Preheat oven to 350F.  Have a baking sheet pan, lined with parchment paper or a silpat, ready.  In a large bowl, add the squash, maple syrup, olive oil, salt, and pepper and mix well with your hands.  Tip the contents of the bowl out onto the baking sheet, letting all the excess oil pour out, too.  Put the pan in the oven and bake to your desired donneness (I like mine a bit charred), anywhere from 30 minutes to an hour.  Serve garnished with some snipped chives, if you like.

P.S. Have you heard that Barry Estabrook has started a blog?  He did. Cue ethical-meat-eater’s rejoice.

P.S.S. (Or is it P.P.S.?)  I have a Muntz fix for all you cat lovers, posted on my friend’s blog. You’re welcome. Update: More Muntz, this time it’s a video! (with sound)

Black-eyed peas.

A while back, when I decided not to be religious, I realized superstitions wouldn’t jibe with my newfound atheism.  I had, afterall, never quite believed in throwing salt over your shoulder (it made such a mess) or not letting a black cat cross your path (I had one named Midnight); it had all felt very half-hearted.  Nonetheless, there are a few superstitions that stuck with me; I’ll always take a sip after a cheers, I tend to knock on wood—and I eat black-eyed peas for the New Year.

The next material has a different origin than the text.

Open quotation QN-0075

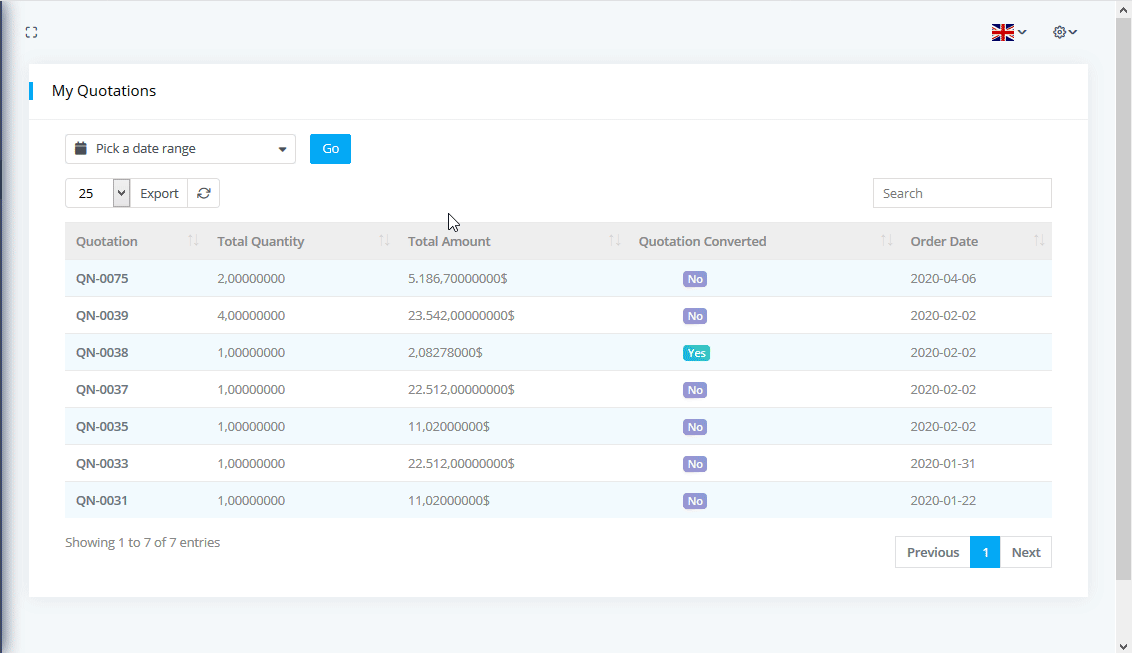click(x=102, y=278)
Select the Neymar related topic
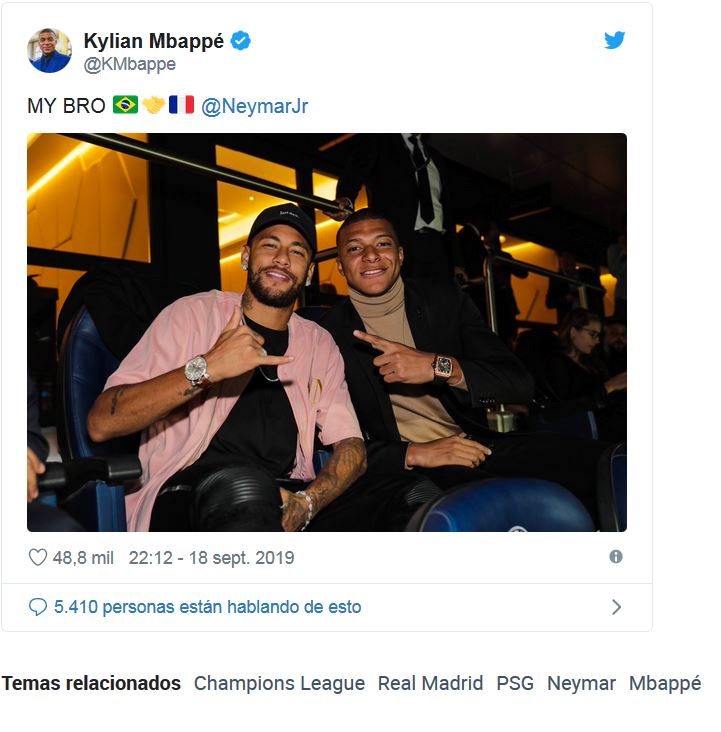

Not quite on the New Year however; I can’t seem to get myself to eat beans on a day that I associate with my last holiday calorie-filled hurrah.  I’ll buy the peas for New Years, sometimes with an honest intent to make them, but never do, giving in to roast chicken and potatoes, or braised pork.  I’m weak-willed.

Though when New Year’s Day is over and the diet begins, black-eyed peas help me with the transition.  They remind me that fat- and carbo-loading isn’t the only way towards delicious.  Especially this recipe, coming from Daniel Boulud, which pairs the earthy peas with (the herb I now consider its true love) dried oregano.  Bacon is added because, come on, it’s a transition to health—not a nosedive.  And finally, most importantly, a good dose of hot sauce keeps things exciting.  Without that, you’re just full of beans.

Southern-style Black-eyed Peas with Bacon

from Daniel Boulud’s Braise

makes 4 servings

  • 1 pound dried black-eyed peas
  • 5 ounces slab bacon, cut into cubes
  • 2 red onions, peeled and sliced
  • 4 garlic cloves, peeled and chopped
  • 1 tablespoon dried oregano
  • 1/4 teaspoon freshly ground black pepper
  • 2 bay leaves
  • 2 teaspoon coarse sea salt or kosher salt
  • 2 teaspoons Tabasco or other hot sauce
  • Fresh flat-leaf parsley leaves, for garnish

The day before you plan to serve this dish, put the peas in a bowl, cover with water by at least 2 inches, and refrigerate.  The next day, drain well before using.

Center a rack in the oven and preheat the oven to 275ºF.

Place the bacon in a small cast-iron pot of Dutch oven over medium-high heat and cook until it renders its fat, about 5 minutes.

Add the onions, garlic, oregano, and black pepper and cook, stirring, for 8 minutes.  Add the drained peas, bay leaves, salt, and 6 cups water.  Bring to a simmer, cover, and transfer to the oven.

Braise until the peas are tender, about 1 hour 15 minutes*. Stir in the Tabasco, sprinkle with the parsley, and serve.

*For my taste, it was closer to an hour and forty-five minutes.